- US film poster
- Directed by: Theodore Gershuny
- Screenplay by: Lloyd Kaufman Theodore Gershuny
- Produced by: Ami Artzi
- Starring: George Shannon Mary Woronov Lynn Lowry Monique van Vooren
- Cinematography: Hasse Wallin
- Edited by: Dov Hoenig
- Music by: Gershon Kingsley
- Production company: Armor Films
- Distributed by: General Film Corporation
- Release date: 1973;
- Running time: 82 minutes
- Country: United States
- Language: English
- Budget: $100,000

= Sugar Cookies (film) =

Sugar Cookies (also known as Love Me My Way) is a 1973 American erotic crime thriller film directed by Theodore Gershuny.
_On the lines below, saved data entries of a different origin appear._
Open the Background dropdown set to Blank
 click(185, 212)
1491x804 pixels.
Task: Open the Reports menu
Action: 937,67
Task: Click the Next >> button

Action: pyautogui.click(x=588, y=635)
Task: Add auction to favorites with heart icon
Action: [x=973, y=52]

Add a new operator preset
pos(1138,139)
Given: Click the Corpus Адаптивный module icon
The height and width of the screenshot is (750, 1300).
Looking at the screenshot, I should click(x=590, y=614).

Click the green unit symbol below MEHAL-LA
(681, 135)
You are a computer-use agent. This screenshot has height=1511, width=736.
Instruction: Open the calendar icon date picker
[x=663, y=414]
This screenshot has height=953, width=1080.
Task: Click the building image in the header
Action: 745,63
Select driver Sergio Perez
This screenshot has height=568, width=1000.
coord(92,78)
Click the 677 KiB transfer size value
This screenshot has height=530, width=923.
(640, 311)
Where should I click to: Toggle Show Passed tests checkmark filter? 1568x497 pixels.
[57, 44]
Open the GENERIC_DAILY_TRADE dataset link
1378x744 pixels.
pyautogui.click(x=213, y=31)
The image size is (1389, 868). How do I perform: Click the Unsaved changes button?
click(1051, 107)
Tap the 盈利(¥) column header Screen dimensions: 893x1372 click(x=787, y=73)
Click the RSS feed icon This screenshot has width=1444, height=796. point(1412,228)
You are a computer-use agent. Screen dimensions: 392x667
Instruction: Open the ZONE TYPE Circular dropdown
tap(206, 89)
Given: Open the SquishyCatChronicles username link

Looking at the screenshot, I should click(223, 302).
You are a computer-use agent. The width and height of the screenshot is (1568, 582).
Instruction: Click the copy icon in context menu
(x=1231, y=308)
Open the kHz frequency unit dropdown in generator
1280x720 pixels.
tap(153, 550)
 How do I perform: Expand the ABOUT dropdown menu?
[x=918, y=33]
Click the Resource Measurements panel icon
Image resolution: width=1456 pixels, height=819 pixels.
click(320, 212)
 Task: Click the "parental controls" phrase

It was co-written by future president of Troma Entertainment Lloyd Kaufman and produced by future director Oliver Stone.

==Plot==
When an attractive young model (Lynn Lowry) is tricked into committing suicide on camera by her pornographer boyfriend, her lesbian partner (Mary Woronov) has a vengeful plan: with the help of an exact lookalike of her lover, she hatches a scheme to take down the sleazy drug dealer for good.

==Cast==
- George Shannon - Max Pavell
- Mary Woronov - Camilla Stone
- Lynn Lowry - Alta Leigh / Julie Kent
- Monique van Vooren - Helene
- Maureen Byrnes - Dola
- Daniel Sadur - Gus
- Ondine - Roderick
- Jennifer Welles - Max's Secretary

==Production==
Kaufman wrote the film in 1973 and, along with Theodore Gershuny and Ami Artzi, formed a film company called Armor Films in order to produce it. Kaufman was able to raise $100,000 himself and was set to direct, hiring friend Oliver Stone to associate produce. Before production, Kaufman decided to hand the position of director over to the more experienced Gershuny, who, in return, rewrote Kaufman's script and cast his then-wife Mary Woronov.